Many automotive fuses have contacts on the top that can be reached with fine tipped multimeter probes without removing the fuse. Set the meter to the 200mV range and then measure the Voltages across all the fuses to see what is drawing current. For instance, if a fuse as 0.01 ohms of resistance, a 1 Amp draw will show up as 10mV on the meter. Now you can find out what system is causing the draw. If you can find the door open switch and tape it closed or something you’ll be able to keep the door open while you work on it without triggering whatever draw happens when the door is open.

I think using a multimeter to measure parasitic current draw is the most effective way to get to the bottom of this

Another thing to consider . . .

Do NOT leave chargers plugged in

I have seen countless instances where even the tiny LED on the chargers draws enough current to kill a battery over time

And I’ll spell it out so that there can be no doubt whatsoever . . .

50 milliamps is the maximum allowable parasitic current draw, imo

Your SON’s Highlander… Maybe he has an aftermarket radio? Subs and amplifiers?? An android head unit? A dash cam? And as already mentioned, chargers for his phone.

All these can be problems as they age and draw a LOT more battery when off than they should. Check those first. Pull the fuse on each of those and see if the problem goes away.

### Exercise instructions
In the passage on parasitic battery drain, which range should the meter be set to before measuring the voltages across the fuses? The lines that come next are taken from a different source.

### Dataset
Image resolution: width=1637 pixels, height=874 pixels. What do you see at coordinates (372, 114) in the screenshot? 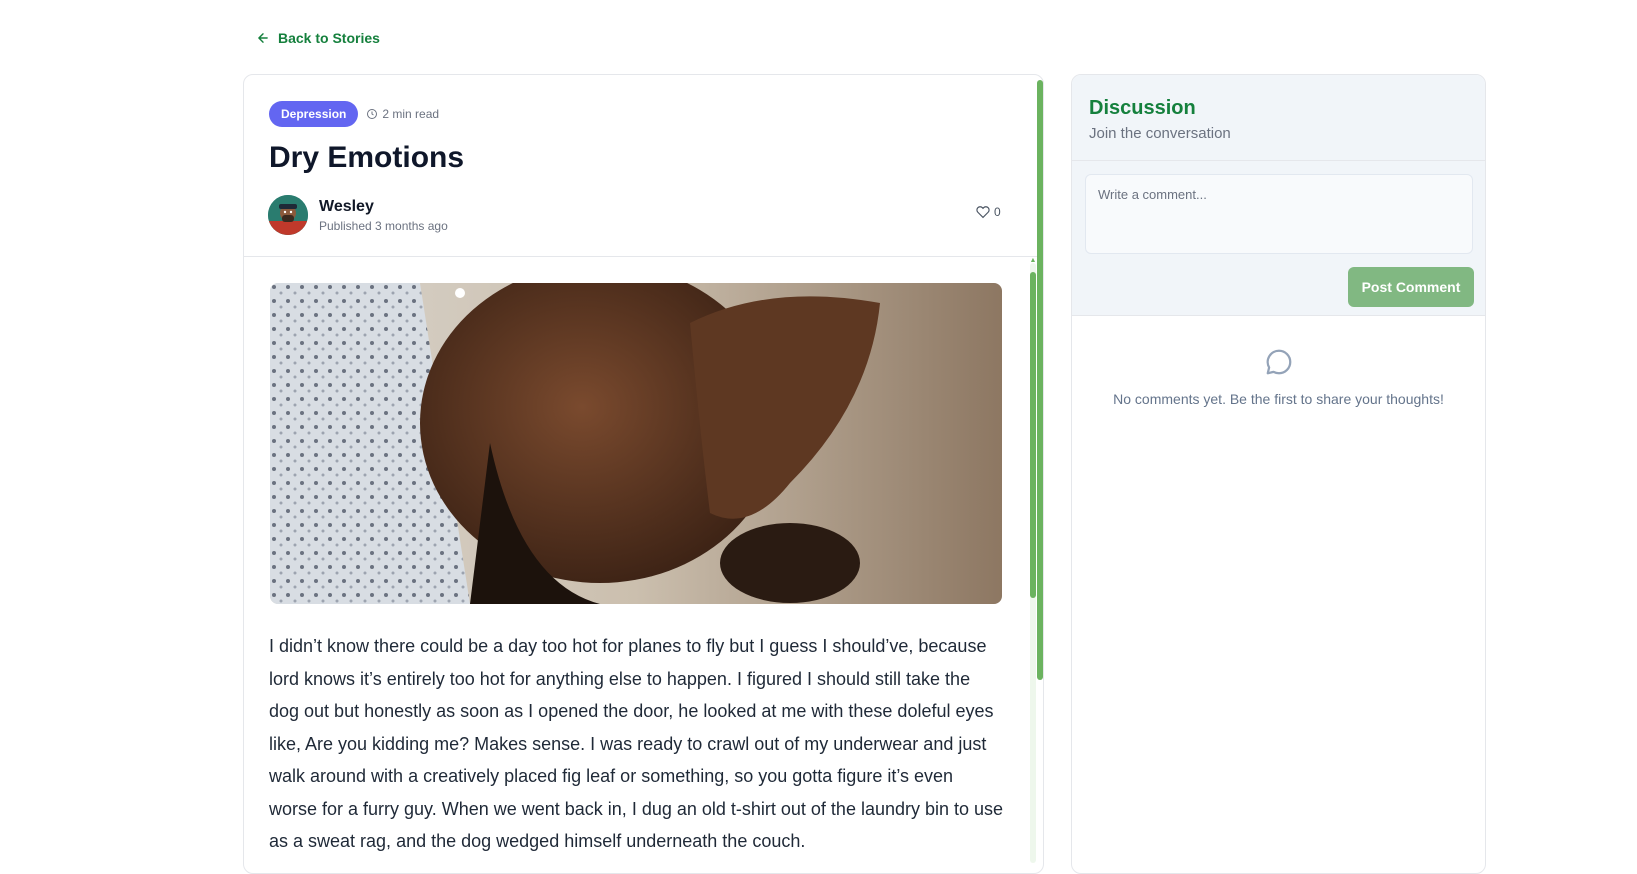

---

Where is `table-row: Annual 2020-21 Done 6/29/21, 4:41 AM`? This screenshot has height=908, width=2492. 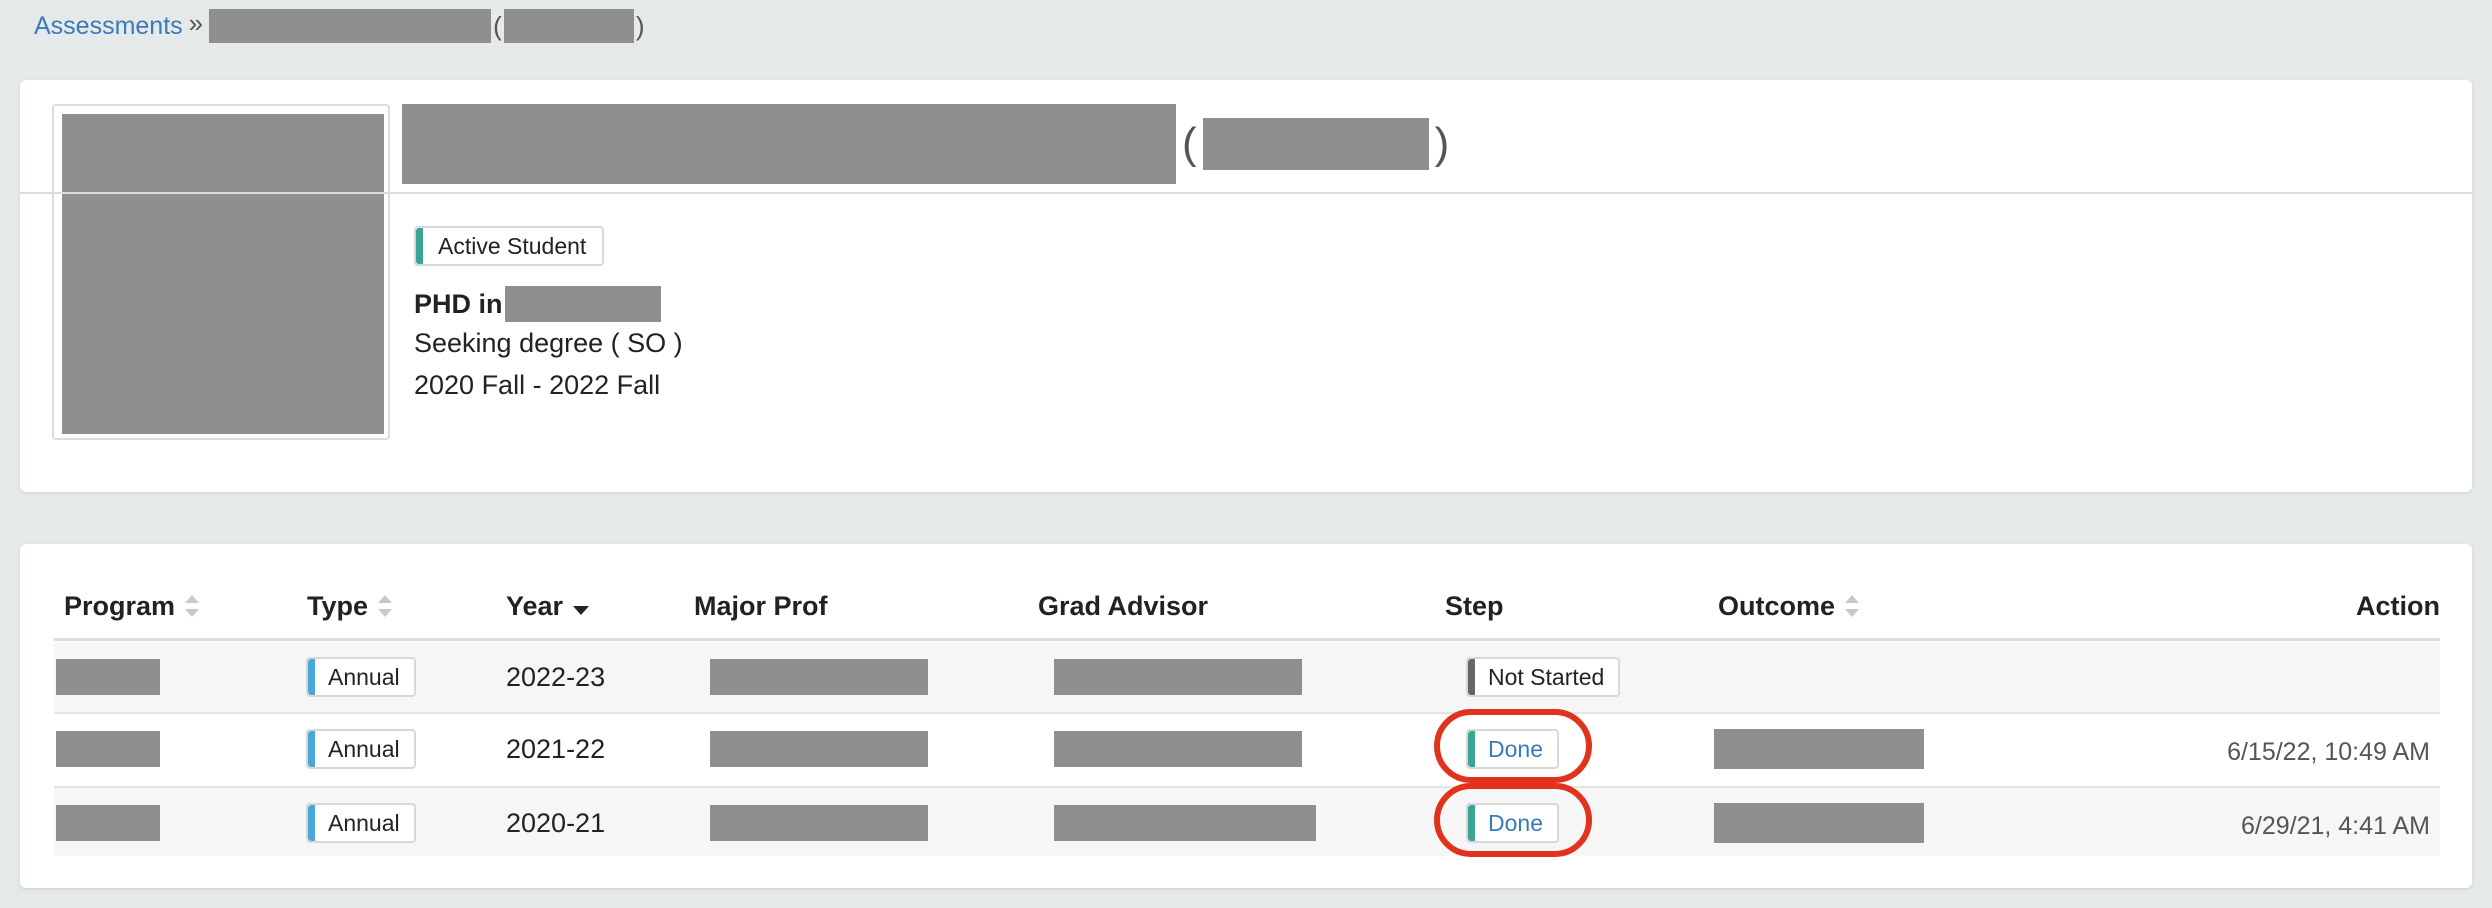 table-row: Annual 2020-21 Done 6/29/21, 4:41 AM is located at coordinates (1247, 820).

### Answer to this task
The 200mV range.